Collected data
= Beginning of Section =

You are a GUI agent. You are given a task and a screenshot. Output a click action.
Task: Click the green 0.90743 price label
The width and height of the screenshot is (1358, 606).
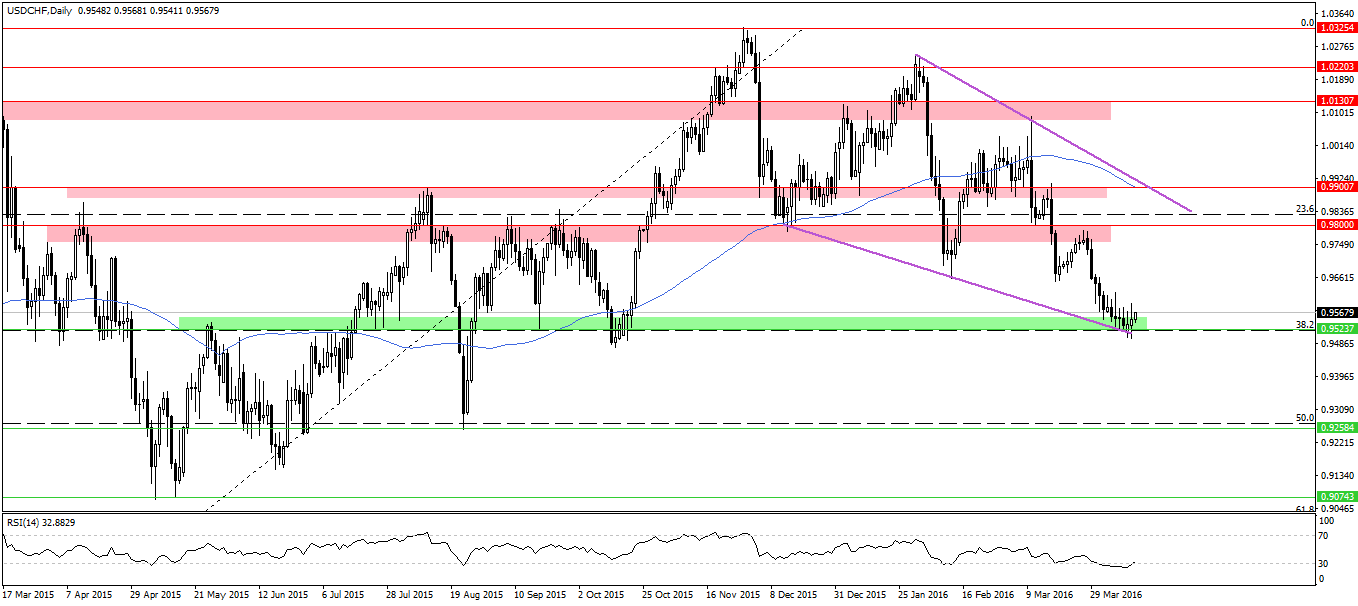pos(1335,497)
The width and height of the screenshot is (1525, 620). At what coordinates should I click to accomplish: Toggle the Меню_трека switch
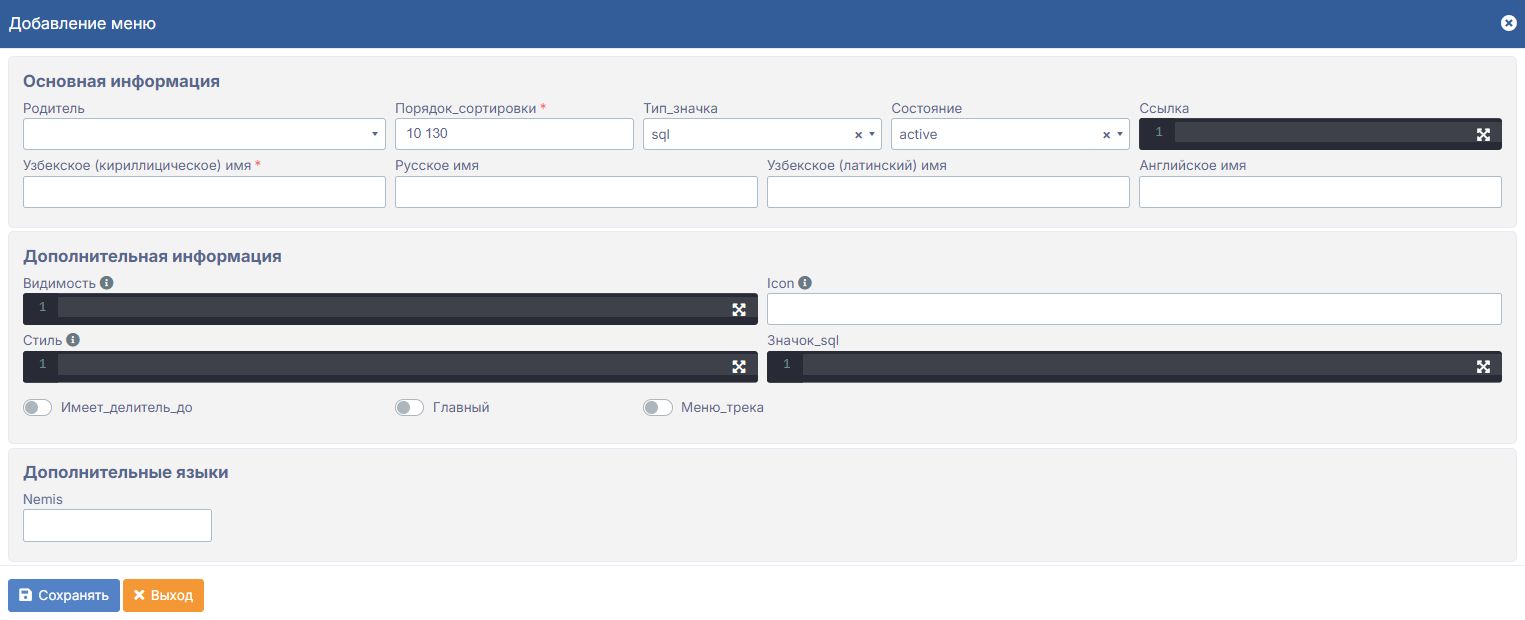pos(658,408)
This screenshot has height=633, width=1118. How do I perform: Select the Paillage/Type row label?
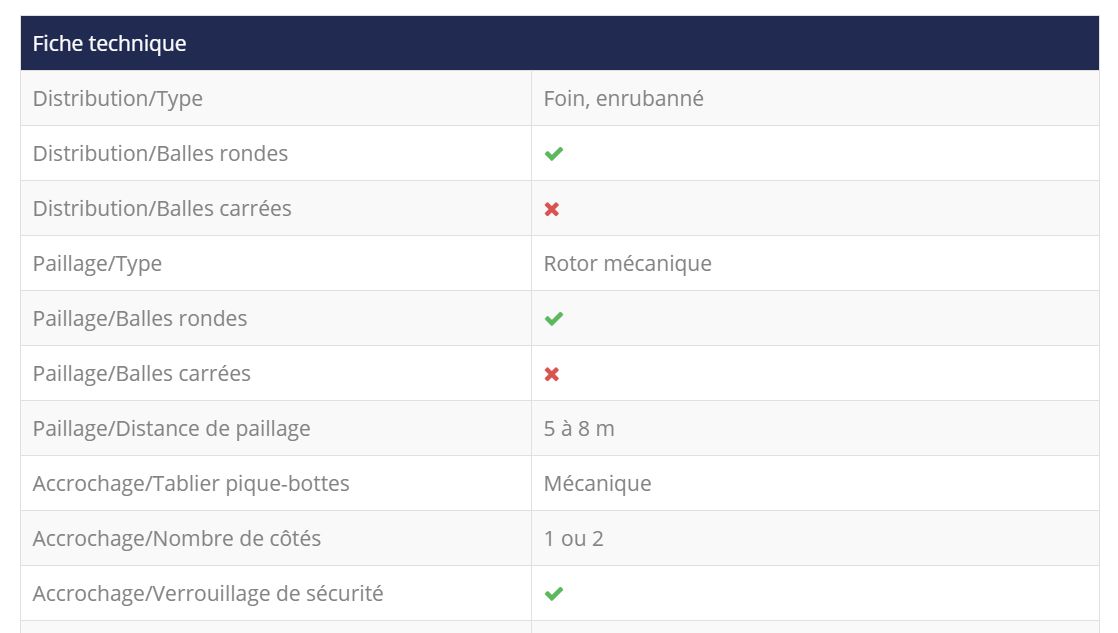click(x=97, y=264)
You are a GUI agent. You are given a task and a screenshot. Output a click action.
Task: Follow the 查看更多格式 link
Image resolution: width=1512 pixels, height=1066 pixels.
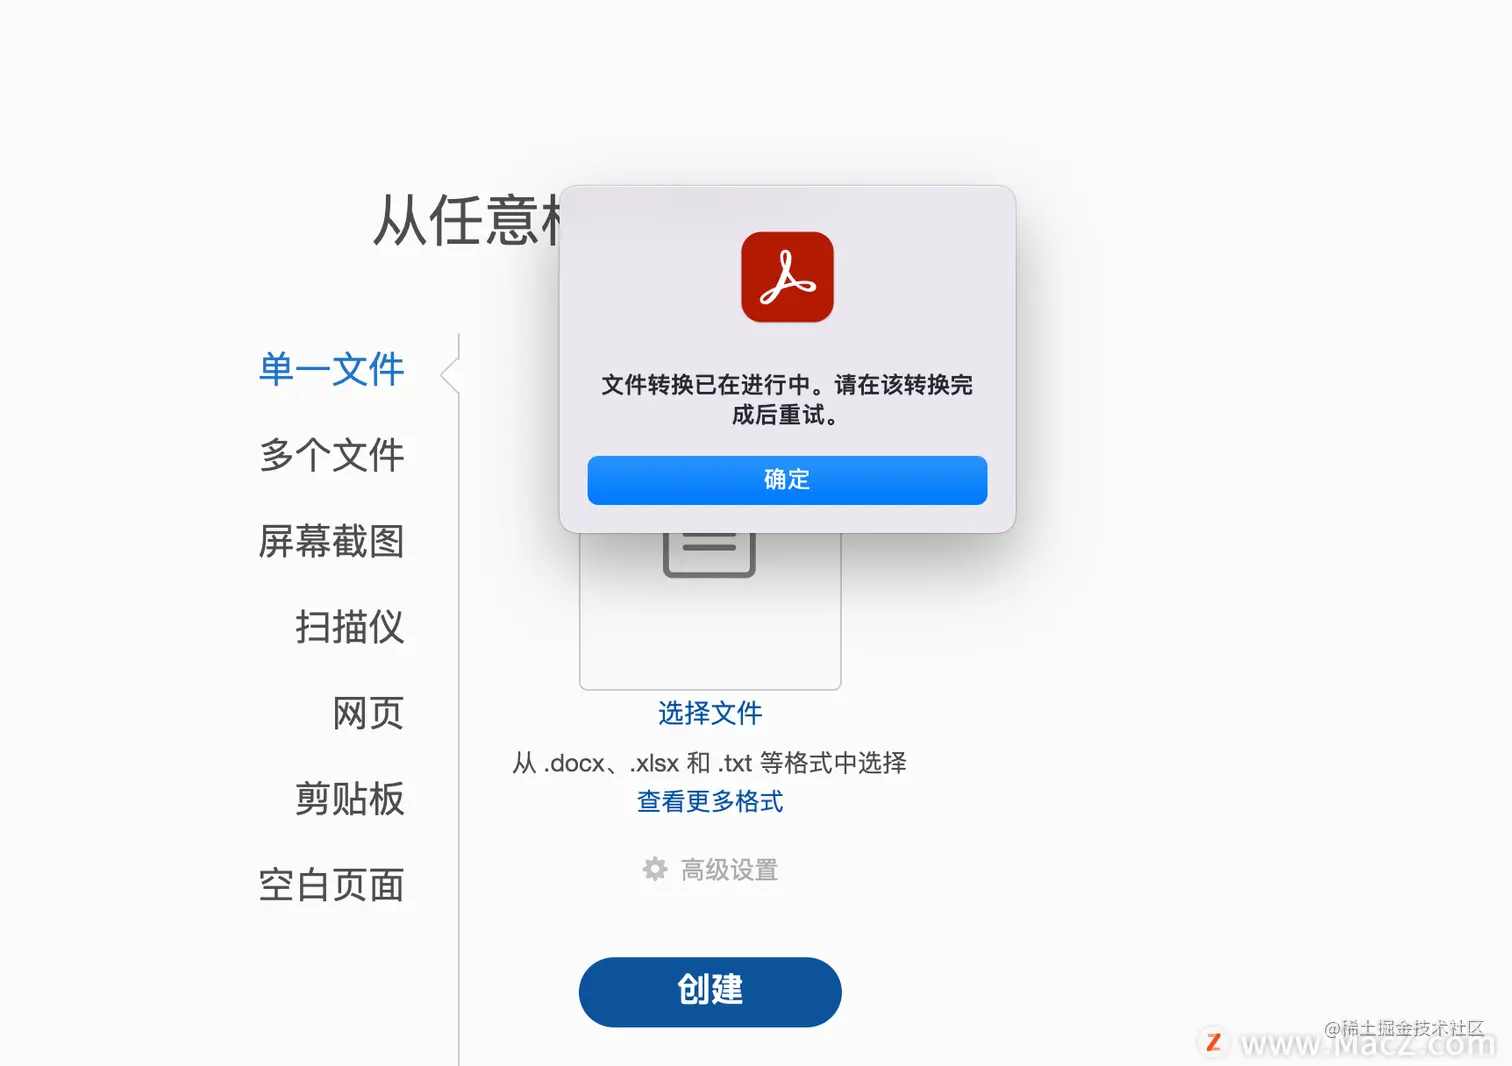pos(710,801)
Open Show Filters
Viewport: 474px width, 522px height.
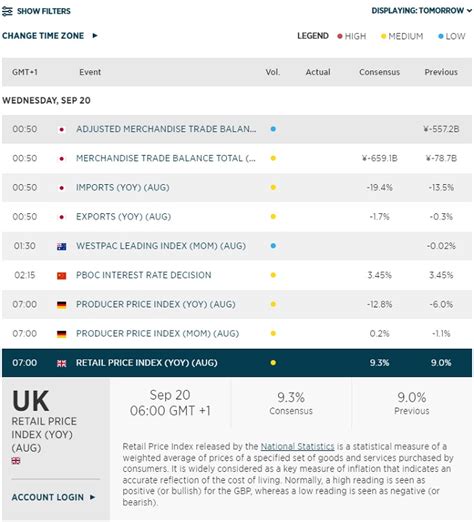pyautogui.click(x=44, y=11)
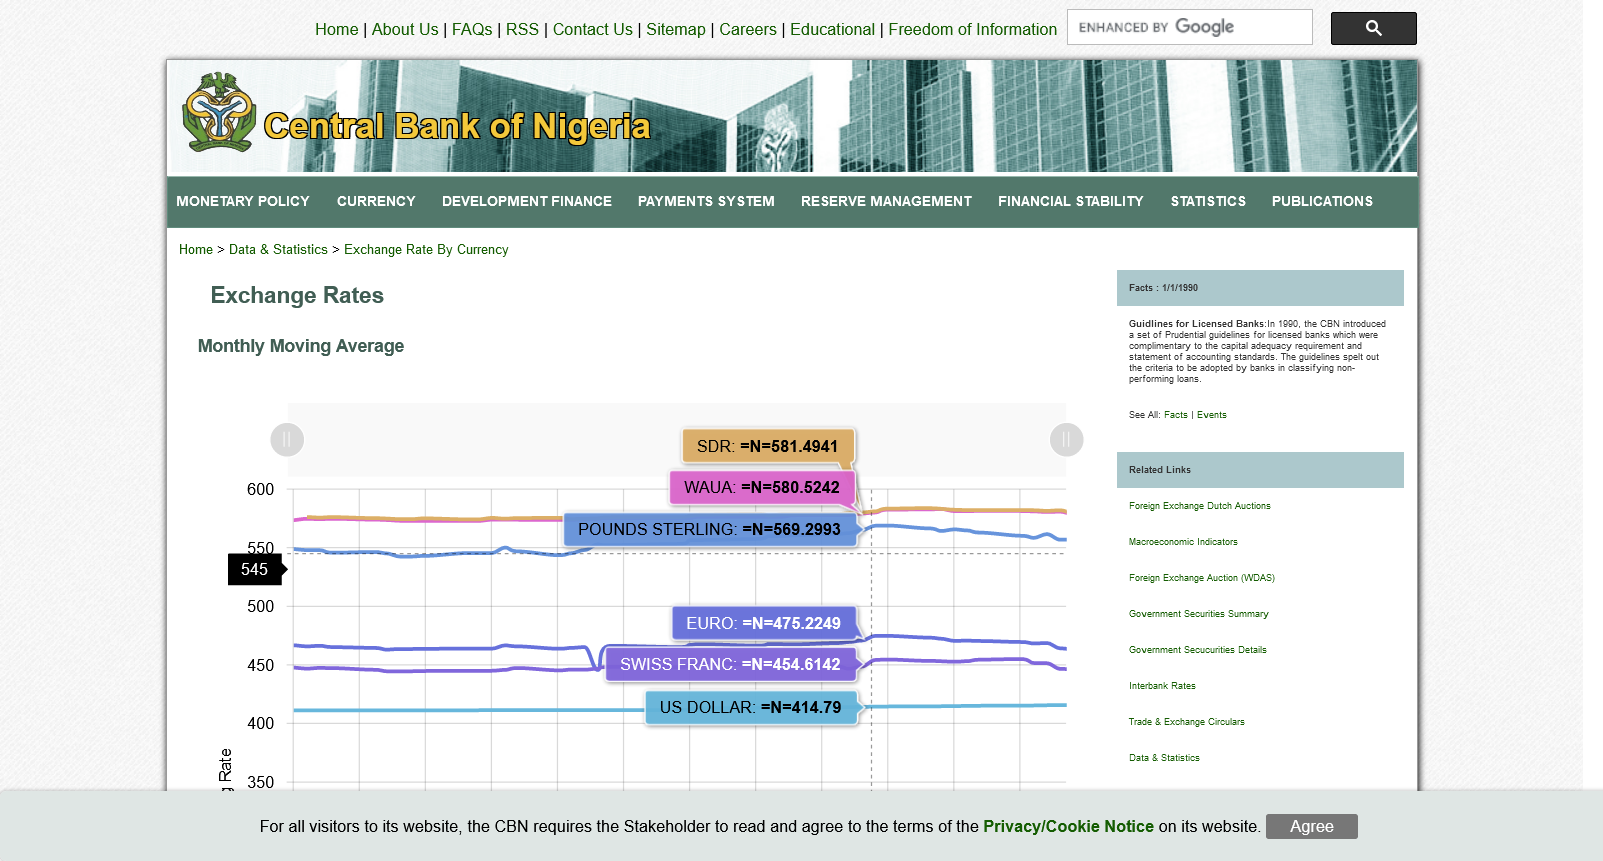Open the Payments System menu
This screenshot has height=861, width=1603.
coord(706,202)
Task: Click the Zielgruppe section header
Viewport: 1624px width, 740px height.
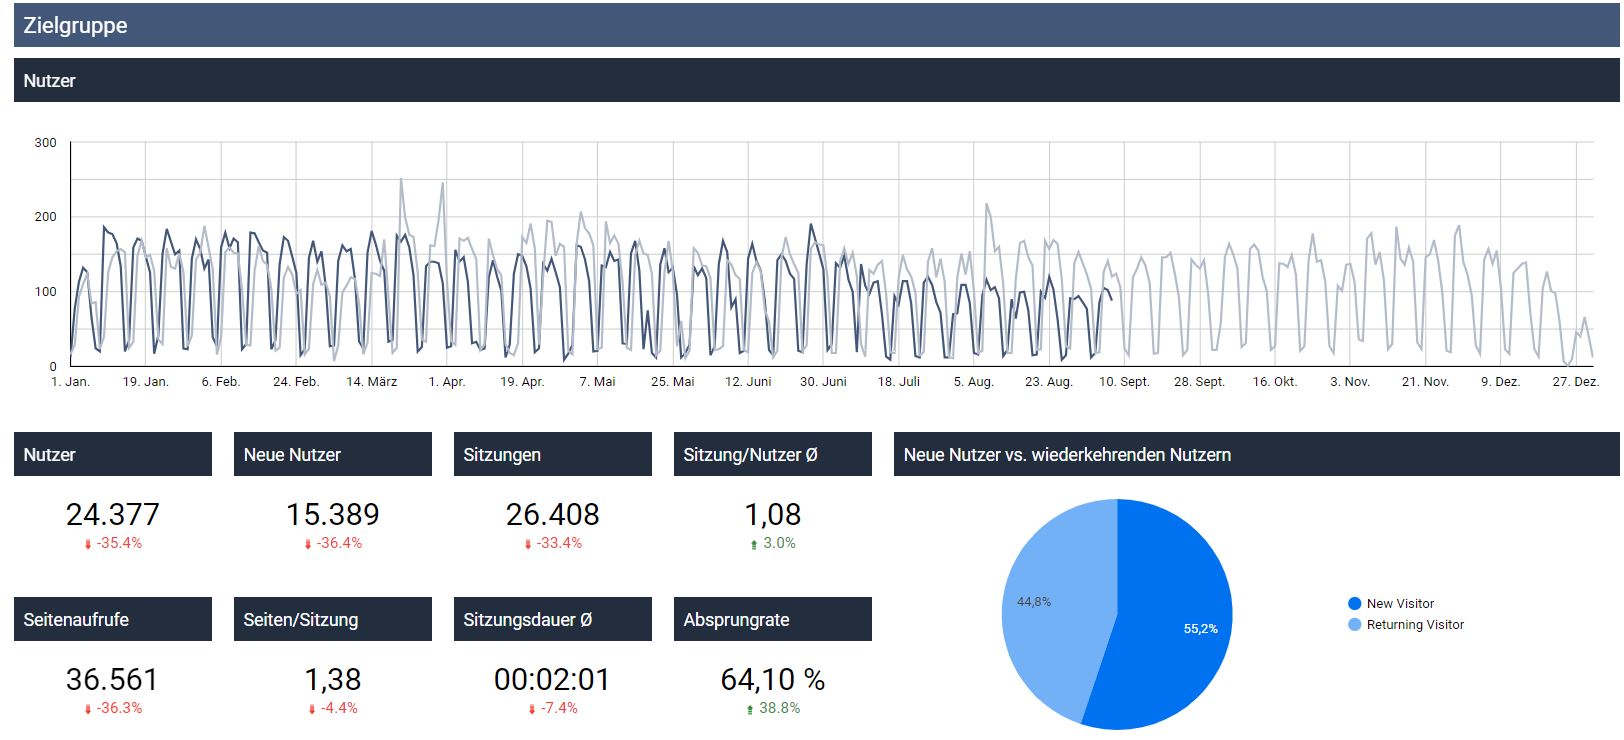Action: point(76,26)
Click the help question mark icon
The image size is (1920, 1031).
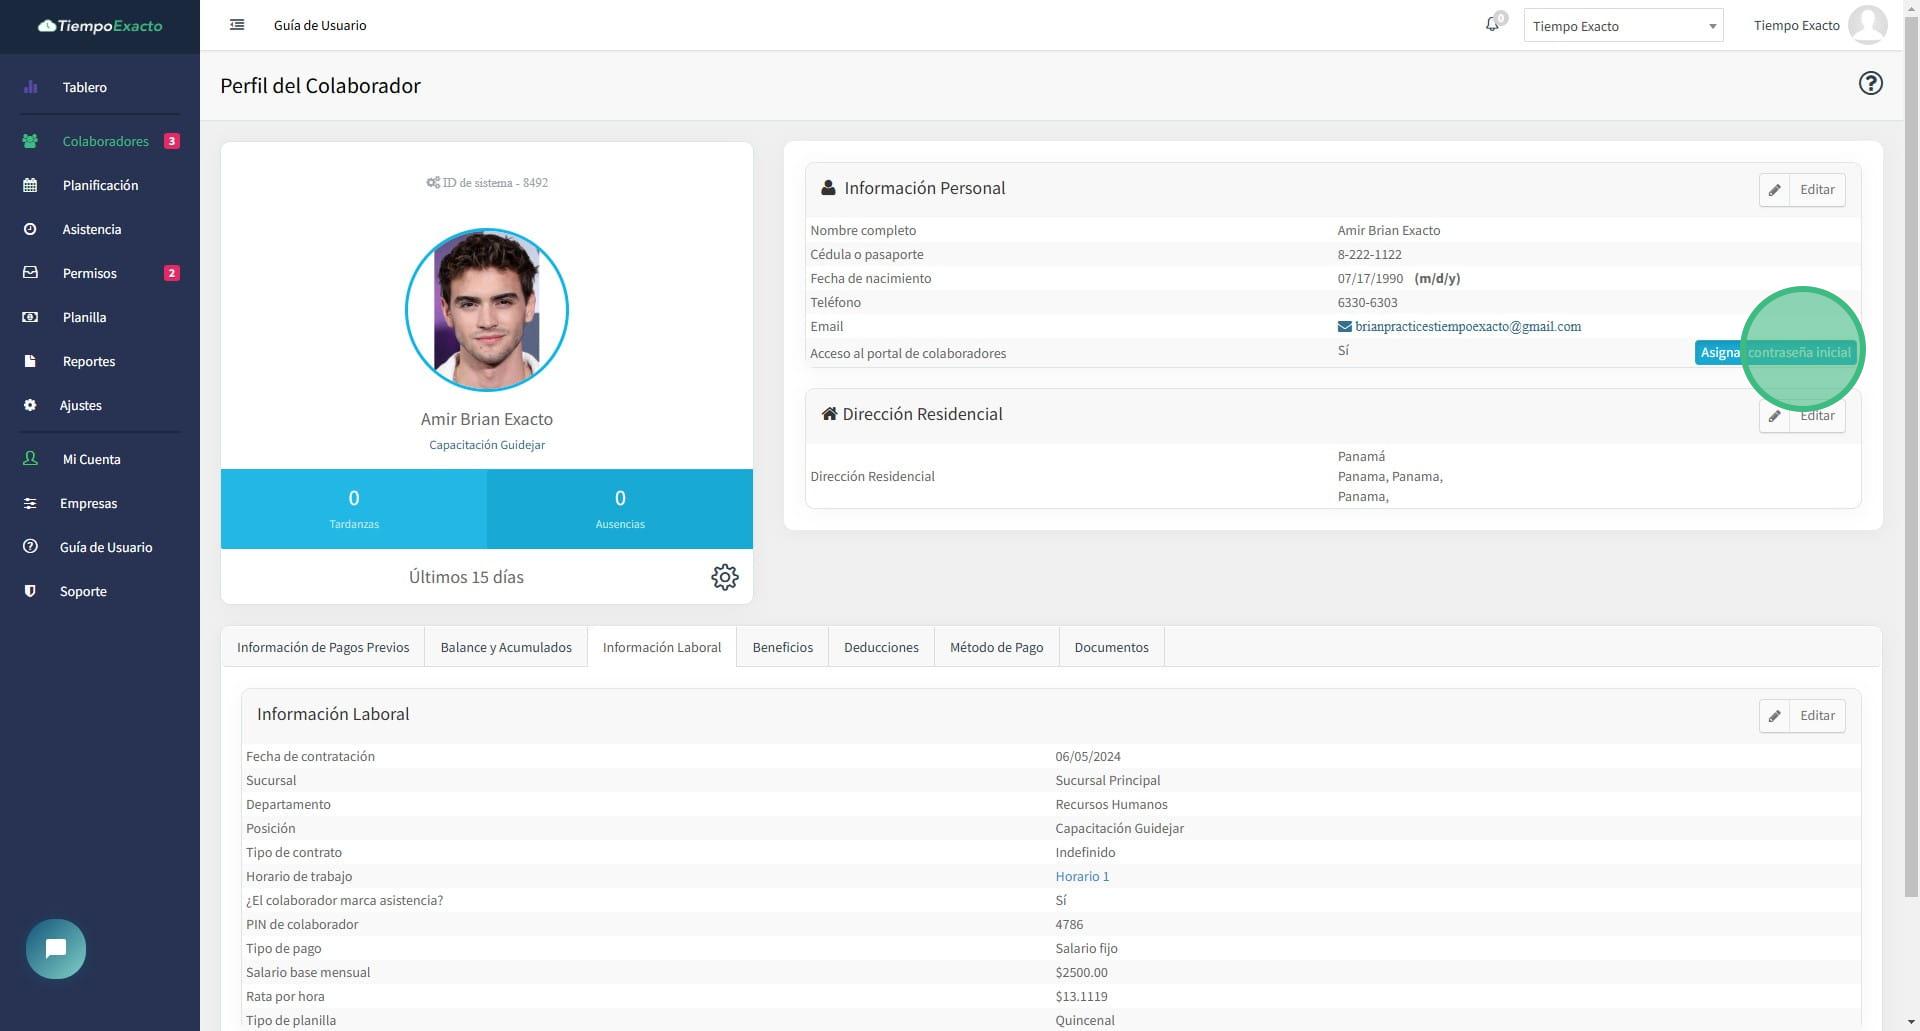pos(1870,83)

= End of Section =

▸ **Exercise aim**:
The result should be a verbatim copy of the data, free of pictures.

▸ **Task response**:
You are a GUI agent. You are given a task and a screenshot. Output a click action.
Task: Click the green 0.90743 price label
The width and height of the screenshot is (1358, 606).
pos(1335,497)
The width and height of the screenshot is (1525, 620). At what coordinates should I click to accomplish: Toggle the Меню_трека switch
pos(658,408)
This screenshot has height=633, width=1118. How do I perform: Select the Paillage/Type row label?
click(x=97, y=264)
You are a GUI agent. You are given a task and a screenshot. Output a click action.
Task: Follow the 查看更多格式 link
Image resolution: width=1512 pixels, height=1066 pixels.
pos(710,801)
Open Show Filters
Viewport: 474px width, 522px height.
pyautogui.click(x=44, y=11)
Open the Payments System menu
This screenshot has height=861, width=1603.
coord(706,202)
Task: Click the Zielgruppe section header
Viewport: 1624px width, 740px height.
Action: point(76,26)
Click the help question mark icon
The image size is (1920, 1031).
pos(1870,83)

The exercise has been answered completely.